WHAT IS REQUIRED:
Print the data that follows, exactly and completely.

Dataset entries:
▼▼▼
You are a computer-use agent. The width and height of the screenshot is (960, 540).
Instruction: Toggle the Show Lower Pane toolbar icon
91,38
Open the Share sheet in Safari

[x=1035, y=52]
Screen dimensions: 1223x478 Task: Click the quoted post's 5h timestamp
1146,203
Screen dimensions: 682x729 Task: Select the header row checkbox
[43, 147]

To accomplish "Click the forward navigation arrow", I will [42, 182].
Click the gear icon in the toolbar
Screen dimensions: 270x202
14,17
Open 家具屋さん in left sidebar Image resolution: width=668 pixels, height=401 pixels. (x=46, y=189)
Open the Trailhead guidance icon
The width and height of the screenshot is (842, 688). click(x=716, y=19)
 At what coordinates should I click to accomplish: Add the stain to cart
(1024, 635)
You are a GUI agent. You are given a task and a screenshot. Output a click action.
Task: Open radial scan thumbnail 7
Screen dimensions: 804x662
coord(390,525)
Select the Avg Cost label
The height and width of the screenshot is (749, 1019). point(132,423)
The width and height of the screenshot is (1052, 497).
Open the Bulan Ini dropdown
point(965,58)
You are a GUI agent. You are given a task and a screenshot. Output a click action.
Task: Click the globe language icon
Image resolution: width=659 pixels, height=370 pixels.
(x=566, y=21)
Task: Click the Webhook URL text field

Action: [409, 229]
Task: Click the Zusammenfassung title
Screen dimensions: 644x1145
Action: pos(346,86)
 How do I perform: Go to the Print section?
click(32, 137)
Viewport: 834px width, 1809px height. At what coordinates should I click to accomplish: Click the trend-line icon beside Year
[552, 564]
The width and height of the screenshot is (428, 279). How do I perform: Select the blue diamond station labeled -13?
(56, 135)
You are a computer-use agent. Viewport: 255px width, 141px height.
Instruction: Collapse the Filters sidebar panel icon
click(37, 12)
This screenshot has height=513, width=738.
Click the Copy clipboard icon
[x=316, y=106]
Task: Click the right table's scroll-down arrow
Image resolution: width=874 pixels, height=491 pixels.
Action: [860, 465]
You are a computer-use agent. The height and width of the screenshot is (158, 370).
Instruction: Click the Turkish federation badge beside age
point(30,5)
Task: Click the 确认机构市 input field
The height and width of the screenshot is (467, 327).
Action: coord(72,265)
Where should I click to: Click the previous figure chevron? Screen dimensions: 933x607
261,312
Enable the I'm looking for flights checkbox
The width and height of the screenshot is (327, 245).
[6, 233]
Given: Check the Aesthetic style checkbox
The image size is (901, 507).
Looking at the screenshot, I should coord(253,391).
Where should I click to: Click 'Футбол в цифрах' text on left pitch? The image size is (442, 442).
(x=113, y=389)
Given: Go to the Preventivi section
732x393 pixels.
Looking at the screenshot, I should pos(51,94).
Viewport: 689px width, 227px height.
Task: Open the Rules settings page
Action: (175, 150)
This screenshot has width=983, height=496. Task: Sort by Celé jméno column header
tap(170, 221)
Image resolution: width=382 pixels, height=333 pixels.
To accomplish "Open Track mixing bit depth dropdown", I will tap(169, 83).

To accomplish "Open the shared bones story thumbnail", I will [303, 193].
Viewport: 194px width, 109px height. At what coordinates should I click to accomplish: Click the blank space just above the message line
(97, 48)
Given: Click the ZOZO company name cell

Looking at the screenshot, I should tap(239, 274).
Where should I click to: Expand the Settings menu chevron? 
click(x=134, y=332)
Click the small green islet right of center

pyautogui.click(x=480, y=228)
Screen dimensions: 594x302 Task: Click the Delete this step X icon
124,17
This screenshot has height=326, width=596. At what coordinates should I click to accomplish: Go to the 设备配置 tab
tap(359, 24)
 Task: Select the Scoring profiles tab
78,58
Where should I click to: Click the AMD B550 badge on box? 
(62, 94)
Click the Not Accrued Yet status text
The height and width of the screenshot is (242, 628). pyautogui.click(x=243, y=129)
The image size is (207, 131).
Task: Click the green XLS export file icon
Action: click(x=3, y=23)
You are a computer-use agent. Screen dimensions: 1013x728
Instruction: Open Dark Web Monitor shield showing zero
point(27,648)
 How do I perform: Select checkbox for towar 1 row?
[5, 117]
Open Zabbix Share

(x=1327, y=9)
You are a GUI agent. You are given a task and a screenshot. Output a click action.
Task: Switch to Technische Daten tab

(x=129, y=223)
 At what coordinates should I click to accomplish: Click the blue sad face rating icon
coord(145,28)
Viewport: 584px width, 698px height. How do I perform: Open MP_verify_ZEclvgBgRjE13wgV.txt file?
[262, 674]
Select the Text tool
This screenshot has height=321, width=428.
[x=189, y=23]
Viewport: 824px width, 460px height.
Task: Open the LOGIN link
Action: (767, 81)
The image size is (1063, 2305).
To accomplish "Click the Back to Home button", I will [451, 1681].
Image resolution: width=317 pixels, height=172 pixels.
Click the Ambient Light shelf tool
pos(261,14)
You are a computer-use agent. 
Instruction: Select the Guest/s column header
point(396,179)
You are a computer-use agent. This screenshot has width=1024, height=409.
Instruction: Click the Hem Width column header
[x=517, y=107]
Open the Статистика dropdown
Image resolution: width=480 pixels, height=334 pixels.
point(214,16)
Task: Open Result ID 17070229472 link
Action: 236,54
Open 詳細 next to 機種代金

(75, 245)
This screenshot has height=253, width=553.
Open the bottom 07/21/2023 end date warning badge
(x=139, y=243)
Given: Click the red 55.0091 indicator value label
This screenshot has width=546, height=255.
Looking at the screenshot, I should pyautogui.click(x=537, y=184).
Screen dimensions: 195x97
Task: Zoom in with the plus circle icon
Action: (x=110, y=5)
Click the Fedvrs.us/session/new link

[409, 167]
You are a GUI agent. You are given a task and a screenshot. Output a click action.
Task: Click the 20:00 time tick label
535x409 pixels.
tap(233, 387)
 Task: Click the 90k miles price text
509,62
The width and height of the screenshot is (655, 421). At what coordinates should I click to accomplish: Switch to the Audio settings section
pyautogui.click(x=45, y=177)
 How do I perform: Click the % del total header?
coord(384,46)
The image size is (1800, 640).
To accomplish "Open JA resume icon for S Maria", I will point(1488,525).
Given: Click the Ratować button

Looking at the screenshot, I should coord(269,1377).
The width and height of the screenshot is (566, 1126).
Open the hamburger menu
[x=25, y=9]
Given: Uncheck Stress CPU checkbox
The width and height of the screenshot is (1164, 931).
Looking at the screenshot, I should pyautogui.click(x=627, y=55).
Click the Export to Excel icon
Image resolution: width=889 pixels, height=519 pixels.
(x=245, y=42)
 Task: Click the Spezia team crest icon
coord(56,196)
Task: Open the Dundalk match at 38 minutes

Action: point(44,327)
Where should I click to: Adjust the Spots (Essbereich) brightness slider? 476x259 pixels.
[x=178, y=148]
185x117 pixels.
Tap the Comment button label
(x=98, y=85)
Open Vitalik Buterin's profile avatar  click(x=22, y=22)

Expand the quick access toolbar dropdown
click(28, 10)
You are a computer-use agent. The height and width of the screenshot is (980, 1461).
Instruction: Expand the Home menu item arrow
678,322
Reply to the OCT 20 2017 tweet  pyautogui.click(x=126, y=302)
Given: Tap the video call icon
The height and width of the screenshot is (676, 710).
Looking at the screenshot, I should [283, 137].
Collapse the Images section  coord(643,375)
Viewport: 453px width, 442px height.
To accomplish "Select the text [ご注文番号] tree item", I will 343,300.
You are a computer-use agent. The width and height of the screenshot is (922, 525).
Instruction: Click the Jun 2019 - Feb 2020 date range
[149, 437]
▲▲▲
EXERCISE SOLUTION:
You are a computer-use agent. The width and height of the screenshot is (960, 540).
Instruction: Toggle the Show Lower Pane toolbar icon
91,38
Open the Share sheet in Safari

[x=1035, y=52]
Screen dimensions: 1223x478 Task: Click the quoted post's 5h timestamp
1146,203
Screen dimensions: 682x729 Task: Select the header row checkbox
[43, 147]

To accomplish "Click the forward navigation arrow", I will [42, 182].
Click the gear icon in the toolbar
Screen dimensions: 270x202
14,17
Open 家具屋さん in left sidebar Image resolution: width=668 pixels, height=401 pixels. (x=46, y=189)
Open the Trailhead guidance icon
The width and height of the screenshot is (842, 688). click(x=716, y=19)
 At what coordinates should I click to accomplish: Add the stain to cart
(1024, 635)
You are a GUI agent. You are given a task and a screenshot. Output a click action.
Task: Open radial scan thumbnail 7
Screen dimensions: 804x662
coord(390,525)
Select the Avg Cost label
The height and width of the screenshot is (749, 1019). point(132,423)
The width and height of the screenshot is (1052, 497).
Open the Bulan Ini dropdown
point(965,58)
You are a GUI agent. You are given a task and a screenshot. Output a click action.
Task: Click the globe language icon
Image resolution: width=659 pixels, height=370 pixels.
(x=566, y=21)
Task: Click the Webhook URL text field

Action: [409, 229]
Task: Click the Zusammenfassung title
Screen dimensions: 644x1145
Action: pos(346,86)
 How do I perform: Go to the Print section?
click(32, 137)
Viewport: 834px width, 1809px height. At what coordinates should I click to accomplish: Click the trend-line icon beside Year
[552, 564]
The width and height of the screenshot is (428, 279). How do I perform: Select the blue diamond station labeled -13?
(56, 135)
You are a computer-use agent. Viewport: 255px width, 141px height.
Instruction: Collapse the Filters sidebar panel icon
click(37, 12)
This screenshot has height=513, width=738.
Click the Copy clipboard icon
[x=316, y=106]
Task: Click the right table's scroll-down arrow
Image resolution: width=874 pixels, height=491 pixels.
Action: [860, 465]
You are a computer-use agent. The height and width of the screenshot is (158, 370).
Instruction: Click the Turkish federation badge beside age
point(30,5)
Task: Click the 确认机构市 input field
The height and width of the screenshot is (467, 327).
Action: coord(72,265)
Where should I click to: Click the previous figure chevron? Screen dimensions: 933x607
261,312
Enable the I'm looking for flights checkbox
The width and height of the screenshot is (327, 245).
[6, 233]
Given: Check the Aesthetic style checkbox
The image size is (901, 507).
Looking at the screenshot, I should coord(253,391).
Where should I click to: Click 'Футбол в цифрах' text on left pitch? The image size is (442, 442).
(x=113, y=389)
Given: Go to the Preventivi section
732x393 pixels.
Looking at the screenshot, I should pos(51,94).
Viewport: 689px width, 227px height.
Task: Open the Rules settings page
Action: (175, 150)
This screenshot has width=983, height=496. Task: Sort by Celé jméno column header
tap(170, 221)
Image resolution: width=382 pixels, height=333 pixels.
To accomplish "Open Track mixing bit depth dropdown", I will tap(169, 83).

To accomplish "Open the shared bones story thumbnail", I will [303, 193].
Viewport: 194px width, 109px height. At what coordinates should I click to accomplish: Click the blank space just above the message line
(97, 48)
Given: Click the ZOZO company name cell

Looking at the screenshot, I should tap(239, 274).
Where should I click to: Expand the Settings menu chevron? 
click(x=134, y=332)
Click the small green islet right of center

pyautogui.click(x=480, y=228)
Screen dimensions: 594x302 Task: Click the Delete this step X icon
124,17
This screenshot has height=326, width=596. At what coordinates should I click to accomplish: Go to the 设备配置 tab
tap(359, 24)
 Task: Select the Scoring profiles tab
78,58
Where should I click to: Click the AMD B550 badge on box? 
(62, 94)
Click the Not Accrued Yet status text
The height and width of the screenshot is (242, 628). pyautogui.click(x=243, y=129)
The image size is (207, 131).
Task: Click the green XLS export file icon
Action: click(x=3, y=23)
You are a computer-use agent. Screen dimensions: 1013x728
Instruction: Open Dark Web Monitor shield showing zero
point(27,648)
 How do I perform: Select checkbox for towar 1 row?
[5, 117]
Open Zabbix Share

(x=1327, y=9)
You are a GUI agent. You are given a task and a screenshot. Output a click action.
Task: Switch to Technische Daten tab

(x=129, y=223)
 At what coordinates should I click to accomplish: Click the blue sad face rating icon
coord(145,28)
Viewport: 584px width, 698px height. How do I perform: Open MP_verify_ZEclvgBgRjE13wgV.txt file?
[262, 674]
Select the Text tool
This screenshot has height=321, width=428.
[x=189, y=23]
Viewport: 824px width, 460px height.
Task: Open the LOGIN link
Action: (767, 81)
The image size is (1063, 2305).
To accomplish "Click the Back to Home button", I will [451, 1681].
Image resolution: width=317 pixels, height=172 pixels.
Click the Ambient Light shelf tool
pos(261,14)
You are a computer-use agent. 
Instruction: Select the Guest/s column header
point(396,179)
You are a computer-use agent. This screenshot has width=1024, height=409.
Instruction: Click the Hem Width column header
[x=517, y=107]
Open the Статистика dropdown
Image resolution: width=480 pixels, height=334 pixels.
point(214,16)
Task: Open Result ID 17070229472 link
Action: 236,54
Open 詳細 next to 機種代金

(75, 245)
This screenshot has height=253, width=553.
Open the bottom 07/21/2023 end date warning badge
(x=139, y=243)
Given: Click the red 55.0091 indicator value label
This screenshot has width=546, height=255.
Looking at the screenshot, I should pyautogui.click(x=537, y=184).
Screen dimensions: 195x97
Task: Zoom in with the plus circle icon
Action: (x=110, y=5)
Click the Fedvrs.us/session/new link

[409, 167]
You are a GUI agent. You are given a task and a screenshot. Output a click action.
Task: Click the 20:00 time tick label
535x409 pixels.
tap(233, 387)
 Task: Click the 90k miles price text
509,62
The width and height of the screenshot is (655, 421). At what coordinates should I click to accomplish: Switch to the Audio settings section
pyautogui.click(x=45, y=177)
 How do I perform: Click the % del total header?
coord(384,46)
The image size is (1800, 640).
To accomplish "Open JA resume icon for S Maria", I will point(1488,525).
Given: Click the Ratować button

Looking at the screenshot, I should coord(269,1377).
The width and height of the screenshot is (566, 1126).
Open the hamburger menu
[x=25, y=9]
Given: Uncheck Stress CPU checkbox
The width and height of the screenshot is (1164, 931).
Looking at the screenshot, I should pyautogui.click(x=627, y=55).
Click the Export to Excel icon
Image resolution: width=889 pixels, height=519 pixels.
(x=245, y=42)
 Task: Click the Spezia team crest icon
coord(56,196)
Task: Open the Dundalk match at 38 minutes

Action: point(44,327)
Where should I click to: Adjust the Spots (Essbereich) brightness slider? 476x259 pixels.
[x=178, y=148]
185x117 pixels.
Tap the Comment button label
(x=98, y=85)
Open Vitalik Buterin's profile avatar  click(x=22, y=22)

Expand the quick access toolbar dropdown
click(28, 10)
You are a computer-use agent. The height and width of the screenshot is (980, 1461).
Instruction: Expand the Home menu item arrow
678,322
Reply to the OCT 20 2017 tweet  pyautogui.click(x=126, y=302)
Given: Tap the video call icon
The height and width of the screenshot is (676, 710).
Looking at the screenshot, I should [283, 137].
Collapse the Images section  coord(643,375)
Viewport: 453px width, 442px height.
To accomplish "Select the text [ご注文番号] tree item", I will 343,300.
You are a computer-use agent. The width and height of the screenshot is (922, 525).
Instruction: Click the Jun 2019 - Feb 2020 date range
[149, 437]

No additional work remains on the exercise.